REQUIREMENT: Find the line that contains "1077x686 pixels. Task: Open". Output it and every line after it to the end of the records, exactly as they appear.
-- DATA EXCERPTS follows --
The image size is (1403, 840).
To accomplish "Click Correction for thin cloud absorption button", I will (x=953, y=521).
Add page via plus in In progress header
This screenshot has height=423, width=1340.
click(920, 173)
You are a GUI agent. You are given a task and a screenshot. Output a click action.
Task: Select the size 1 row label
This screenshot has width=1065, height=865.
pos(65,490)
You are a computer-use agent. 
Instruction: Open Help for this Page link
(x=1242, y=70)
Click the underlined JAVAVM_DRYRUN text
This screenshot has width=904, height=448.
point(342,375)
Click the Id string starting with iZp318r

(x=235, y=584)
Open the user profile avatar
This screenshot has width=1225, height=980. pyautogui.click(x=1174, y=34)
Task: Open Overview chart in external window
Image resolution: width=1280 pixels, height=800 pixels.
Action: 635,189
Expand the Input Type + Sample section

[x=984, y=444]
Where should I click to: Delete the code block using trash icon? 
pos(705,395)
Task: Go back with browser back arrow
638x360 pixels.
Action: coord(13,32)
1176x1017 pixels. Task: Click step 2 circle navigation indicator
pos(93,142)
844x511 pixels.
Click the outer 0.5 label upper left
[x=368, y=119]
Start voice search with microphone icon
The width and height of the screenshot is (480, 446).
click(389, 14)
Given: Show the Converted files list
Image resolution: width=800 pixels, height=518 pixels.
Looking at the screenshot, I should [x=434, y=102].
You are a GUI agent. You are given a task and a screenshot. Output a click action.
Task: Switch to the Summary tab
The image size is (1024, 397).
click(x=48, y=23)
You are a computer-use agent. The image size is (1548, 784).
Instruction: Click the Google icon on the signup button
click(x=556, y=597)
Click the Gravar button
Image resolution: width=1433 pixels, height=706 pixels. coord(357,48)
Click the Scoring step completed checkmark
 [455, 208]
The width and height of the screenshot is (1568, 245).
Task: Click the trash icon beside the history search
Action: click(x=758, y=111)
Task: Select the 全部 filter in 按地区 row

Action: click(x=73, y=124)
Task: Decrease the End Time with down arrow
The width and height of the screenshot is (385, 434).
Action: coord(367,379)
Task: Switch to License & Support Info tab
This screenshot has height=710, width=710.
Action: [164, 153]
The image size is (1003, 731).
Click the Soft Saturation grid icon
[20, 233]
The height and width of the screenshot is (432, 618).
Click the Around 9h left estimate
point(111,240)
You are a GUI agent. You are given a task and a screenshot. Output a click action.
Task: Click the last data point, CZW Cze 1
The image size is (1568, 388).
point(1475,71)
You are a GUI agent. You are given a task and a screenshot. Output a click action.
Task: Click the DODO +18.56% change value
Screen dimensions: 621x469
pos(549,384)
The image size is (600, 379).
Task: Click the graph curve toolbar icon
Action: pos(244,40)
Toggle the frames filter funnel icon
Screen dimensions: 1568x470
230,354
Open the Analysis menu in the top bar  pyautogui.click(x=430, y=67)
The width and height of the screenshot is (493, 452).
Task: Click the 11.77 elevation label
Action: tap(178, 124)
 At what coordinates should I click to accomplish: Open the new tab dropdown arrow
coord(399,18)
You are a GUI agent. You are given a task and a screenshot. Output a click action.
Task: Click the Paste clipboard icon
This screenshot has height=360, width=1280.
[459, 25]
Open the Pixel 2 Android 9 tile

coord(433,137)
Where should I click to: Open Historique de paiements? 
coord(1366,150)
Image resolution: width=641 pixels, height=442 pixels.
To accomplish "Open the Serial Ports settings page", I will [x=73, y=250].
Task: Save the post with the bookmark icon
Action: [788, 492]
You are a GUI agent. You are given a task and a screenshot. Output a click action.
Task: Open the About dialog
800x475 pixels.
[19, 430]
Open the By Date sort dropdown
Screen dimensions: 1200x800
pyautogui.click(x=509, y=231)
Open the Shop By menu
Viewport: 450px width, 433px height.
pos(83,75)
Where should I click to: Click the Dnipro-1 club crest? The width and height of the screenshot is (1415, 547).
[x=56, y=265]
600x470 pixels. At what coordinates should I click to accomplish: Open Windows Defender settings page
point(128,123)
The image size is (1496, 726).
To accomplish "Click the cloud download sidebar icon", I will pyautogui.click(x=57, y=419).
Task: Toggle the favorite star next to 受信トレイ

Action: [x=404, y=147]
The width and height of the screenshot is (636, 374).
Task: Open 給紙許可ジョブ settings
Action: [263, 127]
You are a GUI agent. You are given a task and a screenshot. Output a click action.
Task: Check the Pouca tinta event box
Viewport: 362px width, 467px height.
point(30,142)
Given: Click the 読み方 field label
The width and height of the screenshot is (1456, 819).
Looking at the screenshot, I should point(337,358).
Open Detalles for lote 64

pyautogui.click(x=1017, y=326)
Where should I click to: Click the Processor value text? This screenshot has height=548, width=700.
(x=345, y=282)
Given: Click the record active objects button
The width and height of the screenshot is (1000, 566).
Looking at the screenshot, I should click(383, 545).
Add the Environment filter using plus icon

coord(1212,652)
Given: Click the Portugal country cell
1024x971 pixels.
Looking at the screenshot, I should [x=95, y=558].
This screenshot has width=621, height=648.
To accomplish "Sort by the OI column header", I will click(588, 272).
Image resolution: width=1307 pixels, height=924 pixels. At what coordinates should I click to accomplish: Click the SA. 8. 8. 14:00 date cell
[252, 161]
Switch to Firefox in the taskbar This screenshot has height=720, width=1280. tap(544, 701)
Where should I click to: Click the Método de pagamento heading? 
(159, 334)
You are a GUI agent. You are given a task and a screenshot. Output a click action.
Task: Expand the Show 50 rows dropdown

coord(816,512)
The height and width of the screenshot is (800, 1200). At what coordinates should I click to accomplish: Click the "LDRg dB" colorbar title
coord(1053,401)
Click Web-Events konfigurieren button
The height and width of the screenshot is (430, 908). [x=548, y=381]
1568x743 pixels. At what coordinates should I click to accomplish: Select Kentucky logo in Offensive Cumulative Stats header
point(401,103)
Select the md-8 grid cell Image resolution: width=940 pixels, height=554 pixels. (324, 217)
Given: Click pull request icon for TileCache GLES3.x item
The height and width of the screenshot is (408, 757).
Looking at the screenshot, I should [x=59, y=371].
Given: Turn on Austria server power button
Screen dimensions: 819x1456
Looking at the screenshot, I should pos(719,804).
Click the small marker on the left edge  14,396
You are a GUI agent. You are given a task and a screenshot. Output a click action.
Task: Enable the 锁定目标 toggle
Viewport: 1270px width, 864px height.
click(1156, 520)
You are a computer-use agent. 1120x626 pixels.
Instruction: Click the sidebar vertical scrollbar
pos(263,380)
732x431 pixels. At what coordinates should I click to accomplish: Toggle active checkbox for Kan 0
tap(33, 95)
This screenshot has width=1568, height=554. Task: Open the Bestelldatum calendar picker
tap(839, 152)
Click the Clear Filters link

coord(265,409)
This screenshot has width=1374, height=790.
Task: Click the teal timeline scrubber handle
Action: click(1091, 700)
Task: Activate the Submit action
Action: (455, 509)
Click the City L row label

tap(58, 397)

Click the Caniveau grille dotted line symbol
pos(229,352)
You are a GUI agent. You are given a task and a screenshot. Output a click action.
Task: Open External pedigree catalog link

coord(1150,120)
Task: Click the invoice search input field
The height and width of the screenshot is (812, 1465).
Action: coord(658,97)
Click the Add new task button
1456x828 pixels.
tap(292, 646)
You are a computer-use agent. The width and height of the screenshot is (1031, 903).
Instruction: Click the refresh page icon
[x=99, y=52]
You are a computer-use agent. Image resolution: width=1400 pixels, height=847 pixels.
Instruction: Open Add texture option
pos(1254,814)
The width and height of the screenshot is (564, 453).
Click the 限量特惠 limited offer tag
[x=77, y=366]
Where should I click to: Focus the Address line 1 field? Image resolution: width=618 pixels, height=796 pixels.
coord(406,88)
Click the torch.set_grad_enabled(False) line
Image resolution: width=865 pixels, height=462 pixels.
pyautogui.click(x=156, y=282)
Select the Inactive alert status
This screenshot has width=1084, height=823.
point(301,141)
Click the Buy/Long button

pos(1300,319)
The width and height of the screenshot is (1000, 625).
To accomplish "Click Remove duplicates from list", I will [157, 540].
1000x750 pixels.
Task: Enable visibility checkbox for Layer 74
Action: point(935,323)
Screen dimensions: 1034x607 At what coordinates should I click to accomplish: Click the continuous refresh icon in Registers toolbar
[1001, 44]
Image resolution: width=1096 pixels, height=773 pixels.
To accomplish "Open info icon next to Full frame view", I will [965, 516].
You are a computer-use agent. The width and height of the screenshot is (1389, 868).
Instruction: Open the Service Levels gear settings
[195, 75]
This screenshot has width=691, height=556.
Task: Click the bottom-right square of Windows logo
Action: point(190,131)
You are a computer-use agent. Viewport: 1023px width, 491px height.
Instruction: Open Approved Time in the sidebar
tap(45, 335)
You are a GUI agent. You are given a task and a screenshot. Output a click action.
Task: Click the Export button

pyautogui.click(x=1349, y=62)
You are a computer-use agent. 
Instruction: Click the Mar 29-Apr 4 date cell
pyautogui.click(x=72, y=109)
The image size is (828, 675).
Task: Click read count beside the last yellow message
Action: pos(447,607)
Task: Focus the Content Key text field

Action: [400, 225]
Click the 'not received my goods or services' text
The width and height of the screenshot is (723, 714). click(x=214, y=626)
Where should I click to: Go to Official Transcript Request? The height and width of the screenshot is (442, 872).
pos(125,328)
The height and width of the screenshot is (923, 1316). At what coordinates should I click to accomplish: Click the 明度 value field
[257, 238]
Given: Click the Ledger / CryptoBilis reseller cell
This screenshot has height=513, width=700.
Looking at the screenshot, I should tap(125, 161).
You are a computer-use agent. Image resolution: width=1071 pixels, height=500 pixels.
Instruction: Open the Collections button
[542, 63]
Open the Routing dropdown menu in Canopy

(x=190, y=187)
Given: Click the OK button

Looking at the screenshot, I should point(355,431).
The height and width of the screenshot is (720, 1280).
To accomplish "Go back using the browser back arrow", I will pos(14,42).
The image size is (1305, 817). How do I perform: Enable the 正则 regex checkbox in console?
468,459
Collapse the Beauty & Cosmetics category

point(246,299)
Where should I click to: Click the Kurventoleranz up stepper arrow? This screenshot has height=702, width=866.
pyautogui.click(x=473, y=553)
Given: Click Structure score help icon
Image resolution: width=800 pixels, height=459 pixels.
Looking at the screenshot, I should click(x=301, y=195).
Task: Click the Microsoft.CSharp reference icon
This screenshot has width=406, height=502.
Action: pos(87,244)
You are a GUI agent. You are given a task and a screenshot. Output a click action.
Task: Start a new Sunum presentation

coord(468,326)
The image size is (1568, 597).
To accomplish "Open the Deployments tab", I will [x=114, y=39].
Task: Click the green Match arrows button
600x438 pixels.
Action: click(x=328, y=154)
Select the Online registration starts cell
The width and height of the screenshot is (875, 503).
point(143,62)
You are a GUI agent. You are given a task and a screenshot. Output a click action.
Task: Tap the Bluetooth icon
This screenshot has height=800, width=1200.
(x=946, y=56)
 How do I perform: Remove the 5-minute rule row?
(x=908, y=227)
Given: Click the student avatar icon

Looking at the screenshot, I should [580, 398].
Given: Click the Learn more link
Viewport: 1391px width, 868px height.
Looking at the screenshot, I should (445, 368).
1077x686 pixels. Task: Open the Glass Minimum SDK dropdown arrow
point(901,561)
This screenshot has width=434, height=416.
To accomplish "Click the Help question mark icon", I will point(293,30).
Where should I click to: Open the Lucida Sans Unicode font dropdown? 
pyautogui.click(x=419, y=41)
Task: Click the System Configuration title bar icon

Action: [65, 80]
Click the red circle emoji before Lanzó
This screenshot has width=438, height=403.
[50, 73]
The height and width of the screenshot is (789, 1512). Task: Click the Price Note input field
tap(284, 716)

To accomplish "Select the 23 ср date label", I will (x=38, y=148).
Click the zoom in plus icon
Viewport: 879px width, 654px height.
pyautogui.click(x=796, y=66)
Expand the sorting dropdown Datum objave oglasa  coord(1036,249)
-- DATA EXCERPTS concluded --
REPLY TO THE TASK:
1077x686 pixels. Task: Open the Glass Minimum SDK dropdown arrow
point(901,561)
This screenshot has width=434, height=416.
To accomplish "Click the Help question mark icon", I will point(293,30).
Where should I click to: Open the Lucida Sans Unicode font dropdown? 
pyautogui.click(x=419, y=41)
Task: Click the System Configuration title bar icon

Action: [65, 80]
Click the red circle emoji before Lanzó
This screenshot has width=438, height=403.
[50, 73]
The height and width of the screenshot is (789, 1512). Task: Click the Price Note input field
tap(284, 716)

To accomplish "Select the 23 ср date label", I will (x=38, y=148).
Click the zoom in plus icon
Viewport: 879px width, 654px height.
pyautogui.click(x=796, y=66)
Expand the sorting dropdown Datum objave oglasa  coord(1036,249)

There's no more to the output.